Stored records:
········

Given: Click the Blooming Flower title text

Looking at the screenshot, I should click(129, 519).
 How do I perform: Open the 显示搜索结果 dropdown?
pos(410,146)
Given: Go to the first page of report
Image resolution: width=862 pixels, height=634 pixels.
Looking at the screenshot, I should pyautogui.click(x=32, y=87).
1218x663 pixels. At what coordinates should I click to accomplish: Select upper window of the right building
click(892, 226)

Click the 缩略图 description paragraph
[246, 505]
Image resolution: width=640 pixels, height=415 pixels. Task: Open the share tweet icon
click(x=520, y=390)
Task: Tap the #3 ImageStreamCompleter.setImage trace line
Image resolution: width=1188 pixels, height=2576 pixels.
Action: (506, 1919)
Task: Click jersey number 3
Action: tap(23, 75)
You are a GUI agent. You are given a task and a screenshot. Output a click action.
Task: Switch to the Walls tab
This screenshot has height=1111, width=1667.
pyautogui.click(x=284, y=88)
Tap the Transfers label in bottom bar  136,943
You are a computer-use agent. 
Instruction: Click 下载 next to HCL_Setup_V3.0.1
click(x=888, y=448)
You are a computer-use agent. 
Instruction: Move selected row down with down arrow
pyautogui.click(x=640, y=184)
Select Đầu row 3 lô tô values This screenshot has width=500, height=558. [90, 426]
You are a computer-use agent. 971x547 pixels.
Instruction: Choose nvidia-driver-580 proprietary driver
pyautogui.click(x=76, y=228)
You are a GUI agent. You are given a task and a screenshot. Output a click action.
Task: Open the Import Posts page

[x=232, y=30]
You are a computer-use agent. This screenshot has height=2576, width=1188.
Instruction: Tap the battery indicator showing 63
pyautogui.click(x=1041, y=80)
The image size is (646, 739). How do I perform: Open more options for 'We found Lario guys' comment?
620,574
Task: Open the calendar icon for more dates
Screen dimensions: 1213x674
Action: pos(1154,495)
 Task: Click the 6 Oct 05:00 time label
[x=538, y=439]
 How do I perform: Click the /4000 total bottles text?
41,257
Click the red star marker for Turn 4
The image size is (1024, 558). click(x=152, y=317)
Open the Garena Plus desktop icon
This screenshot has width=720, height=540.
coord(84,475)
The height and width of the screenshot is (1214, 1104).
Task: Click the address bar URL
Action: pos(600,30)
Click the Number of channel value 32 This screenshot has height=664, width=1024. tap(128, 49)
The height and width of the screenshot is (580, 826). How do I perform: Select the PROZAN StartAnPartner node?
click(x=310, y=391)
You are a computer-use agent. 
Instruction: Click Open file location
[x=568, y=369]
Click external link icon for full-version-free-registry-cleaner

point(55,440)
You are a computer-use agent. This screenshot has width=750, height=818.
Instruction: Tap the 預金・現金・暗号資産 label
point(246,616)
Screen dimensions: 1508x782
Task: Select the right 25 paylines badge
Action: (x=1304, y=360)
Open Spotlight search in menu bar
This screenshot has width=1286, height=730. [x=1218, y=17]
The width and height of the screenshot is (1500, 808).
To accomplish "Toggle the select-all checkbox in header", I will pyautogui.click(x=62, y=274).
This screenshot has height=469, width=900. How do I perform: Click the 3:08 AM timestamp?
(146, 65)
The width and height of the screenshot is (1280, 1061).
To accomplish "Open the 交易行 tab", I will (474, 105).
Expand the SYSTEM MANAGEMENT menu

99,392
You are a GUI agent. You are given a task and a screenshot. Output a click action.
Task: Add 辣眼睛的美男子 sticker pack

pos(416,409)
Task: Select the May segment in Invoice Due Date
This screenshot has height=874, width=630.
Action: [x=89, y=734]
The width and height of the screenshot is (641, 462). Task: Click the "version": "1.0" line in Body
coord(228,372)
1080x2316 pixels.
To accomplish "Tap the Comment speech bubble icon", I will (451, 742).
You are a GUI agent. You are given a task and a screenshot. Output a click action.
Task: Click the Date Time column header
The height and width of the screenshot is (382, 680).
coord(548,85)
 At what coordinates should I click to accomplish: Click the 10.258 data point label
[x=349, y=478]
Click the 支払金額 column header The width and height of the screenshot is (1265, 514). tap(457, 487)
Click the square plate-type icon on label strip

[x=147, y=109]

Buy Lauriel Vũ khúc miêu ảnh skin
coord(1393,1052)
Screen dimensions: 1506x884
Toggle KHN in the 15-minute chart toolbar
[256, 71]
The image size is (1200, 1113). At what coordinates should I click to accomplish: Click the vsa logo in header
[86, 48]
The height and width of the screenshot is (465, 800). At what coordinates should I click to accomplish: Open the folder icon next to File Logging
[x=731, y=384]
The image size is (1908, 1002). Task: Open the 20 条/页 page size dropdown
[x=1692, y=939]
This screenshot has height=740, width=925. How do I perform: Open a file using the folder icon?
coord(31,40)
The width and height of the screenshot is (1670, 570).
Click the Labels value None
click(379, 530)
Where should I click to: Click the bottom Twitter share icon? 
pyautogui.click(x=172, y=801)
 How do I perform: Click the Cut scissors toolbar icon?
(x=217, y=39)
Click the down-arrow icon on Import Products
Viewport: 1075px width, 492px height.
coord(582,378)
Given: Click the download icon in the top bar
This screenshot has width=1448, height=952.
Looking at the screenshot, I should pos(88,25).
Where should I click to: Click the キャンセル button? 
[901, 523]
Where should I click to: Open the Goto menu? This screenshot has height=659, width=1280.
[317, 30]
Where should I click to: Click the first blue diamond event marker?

········

## WORK INSTRUCTION
Respond with the exact lines running from the one that contains "Where should I click to: Open" through the last line of the data above, and no other lines.

## FINISHED EXERCISE
Where should I click to: Open the Goto menu? This screenshot has height=659, width=1280.
[317, 30]
Where should I click to: Click the first blue diamond event marker?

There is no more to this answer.